FIVE representatives from the Protect Krabi Network gathered yesterday to march in Bangkok, demanding an end to the use of coal for power at a new plant planned near the town plus immediate reform of the environmental impact and health assessment process.
The 13km march started from the Pollution Control Department to the Mahidol University’s Faculty of Public Health and ended at Chulalongkorn University.
The group also visited the offices of four members of the expert panel picked by the National Environment Board (NEB) to review the environmental impact assessment for the proposed Klong Ruo Coal Seaport, in Krabi, ahead of a review meeting this Friday.
Another walk is planned tomorrow to visit the remaining four members.
“The decision from the expert panel members will affect the future of Krabi – they will determine if the province will maintain its unique environment as the ‘Emerald of Andaman’ or be under threat from dirty coal plans,” network representative Somnuek Krodsua said.

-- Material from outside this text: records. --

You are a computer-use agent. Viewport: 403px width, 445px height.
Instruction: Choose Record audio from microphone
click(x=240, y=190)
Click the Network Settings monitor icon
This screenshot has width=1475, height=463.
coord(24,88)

“The seaport’s EIA process is not transparent and does not present correct and thorough information, nor incorporate all concerns from every sector. In addition, it neglects the importance of the Krabi river estuary, which is renowned as a global marine biodiversity hotspot and a source of food for local communities,” he said.
The Klong Ruo Coal Seaport was planned by the Electricity Generating Authority of Thailand to find a way of importing coal from Indonesia, Australia and Africa to an 870MW coal-fired power plant. The port lies in Taling-chan subdistrict in Krabi’s Klong Kanan district – part of an area listed as one of Thailand’s few wetlands of international importance.
Tara Buakamsri, Thailand country director for Greenpeace Southeast Asia urged that the EIA and EHIA process be reviewed and analysed by an independent organisation not under the Office of Natural Resources and Environmental Policy and Planning. He said this would facilitate transparency, impartiality and traceability.
“The country’s policy-makers should have vision and political will to steer Thailand towards being a renewable energy leader, as well as to develop a decentralised hybrid renewable energy system which provides energy security to the country. Addiction to coal is not the answer to safety and energy security for the nation, it’s time for us to end the coal era,” Tara said.